24
Mar
On March 20, 2009, ALJ Robert K. Rogers, Jr. issued the public version of his March 12, 2009 Order No. 12 in Certain Semiconductor Integrated Circuits and Products Containing Same (337-TA-665).  In the Order, ALJ Rogers granted-in-part and denied-in-part complainant Qimonda AG’s motion to compel respondent LSI Corporation to (1) identify information regarding its 100 best-selling products and (2) produce “critical processing and technical documents.”

In its motion, Qimonda asked ALJ Rogers to compel LSI to produce a complete list of its 100 best-selling semiconductor integrated circuits, a complete list of all downstream products containing any of these 100 integrated circuits, a complete list of all foundries producing any of these integrated circuits or downstream products, and an identification of which foundries produced which circuits and/or downstream products.

LSI argued that this request was arbitrary and overly broad and sought information that was not relevant because “such products are top-selling…does not mean that they infringe the [Qimonda] patents,” and Qimonda “is not entitled to discovery related to a randomly selected subset of LSI ICs simply because others have been accused.”

ALJ Rogers denied this part of Qimonda’s motion and held that “the request by Qimonda is arbitrary in that it chooses a group of products not by comparing them to the asserted patents, but by how well such products have sold.  The LSI products that are relevant to the investigation are the products that have been accused of infringement.  The 100 best-selling LSI products have not been shown to have any reasonable likelihood of a connection to Qimonda’s infringement allegations.”

In its motion, Qimonda also sought various LSI processing and technical documents.  Qimonda asserted that LSI had only produced some documents related to two particular foundries despite working with additional foundries to make its products.  Moreover, it argued that LSI had not produced all of the documents in its possession, custody or control related to the first two foundries.

LSI argued that since the additional foundries did not produce any of the allegedly infringing products, any documents related to those foundries were not relevant.  Additionally, it argued that it had already produced all of the relevant documents in its possession, custody, or control related to the first two foundries but that many documents were in the foundries’ possession and thus LSI could not produce them. 

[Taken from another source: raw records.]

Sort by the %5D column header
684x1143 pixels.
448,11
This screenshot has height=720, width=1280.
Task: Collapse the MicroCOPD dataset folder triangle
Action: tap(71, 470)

ALJ Rogers found that LSI had no obligation to produce documents relating to the foundries that had not been producing any allegedly infringing products.  However, with respect to the two foundries that were producing allegedly infringing products, the ALJ found that while some documents were not in LSI’s possession, custody, or control and therefore did not need to be produced, other as-yet-unproduced documents were in fact in LSI’s possession, custody, or control – and these did need to be produced.